On Mar 1, 12:58 pm, Jeremy Evans <[email protected]> wrote:
> On Feb 28, 10:08 pm, David Lee <[email protected]> wrote:
>
> > How about splitting where and filter to do different things?
>
> > Both these would be the same:
>
> > dataset.filter {|o| o.a > 1}
> > dataset.where {a > 1}
>
> Nope. They are aliases now and I don't think it is a good idea to
> change that. What would be the justification for changing it? I
> understand not breaking compatibility for filter, but why would you
> want to break compatibility for where instead?

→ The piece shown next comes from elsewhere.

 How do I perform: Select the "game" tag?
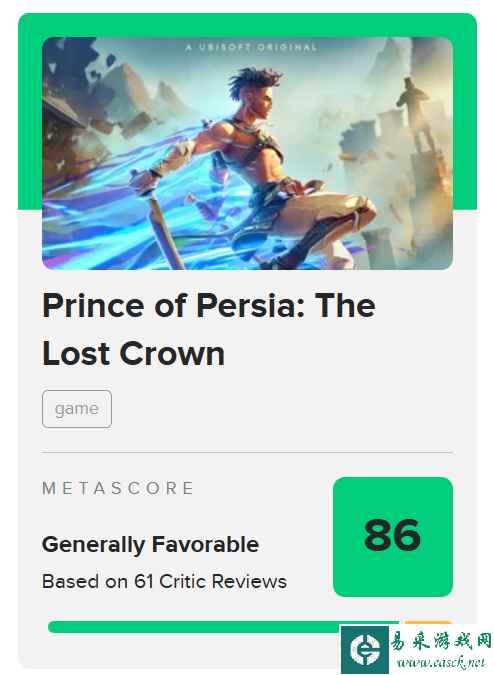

Because I thought you were open to breaking backwards-compatibility
for a nicer DSL, I proposed splitting #filter and #where so that we
can have both a backwards-compatible method and the newer method.
However, I think there's a better way.
>
> > You can also refer to local variables in #where by passing them as
> > arguments:
>
> > price = 1
> > name = "hotdog"
> > # The following two statements result in the SQL: "price > 1 AND name
> > = 'hotdog'"
> > dataset.filter {|o| (o.price > price) & (o.name == name)}
> > dataset.where(price, name) {|p,n| (price > p) & (name > n)}
>
> In your example, if I'm understanding it correctly, price and p in the
> block will be equal (same with name and n). With an instance_eval'd
> closure, you still have access to local variables in the lexical
> scope. You can force the VirtualRow instance method to be called
> instead of the local variable by:
>
> dataset.where{(price() > price) & (name() > name)}
>
> Jeremy
I did not know that local variables in the lexical scope were
available to a block that is instance_eval'd. Now knowing this, I
think the following behavior for #filter and #where would be best
(it's even backwards-compatible):
def p
1
end
n = 'hotdog'
dataset.filter(self) { (price > p) & (name == n) }
Basically, the block will be instance_eval'd on a VirtualRow and the
VirtualRow will first proxy any method to the variable passed into
#filter, and default to your proposed behavior when the argument does
not have the proxied method defined.
If you don't need to reference any methods, then you can just leave
out the argument and it will default to your proposed behavior.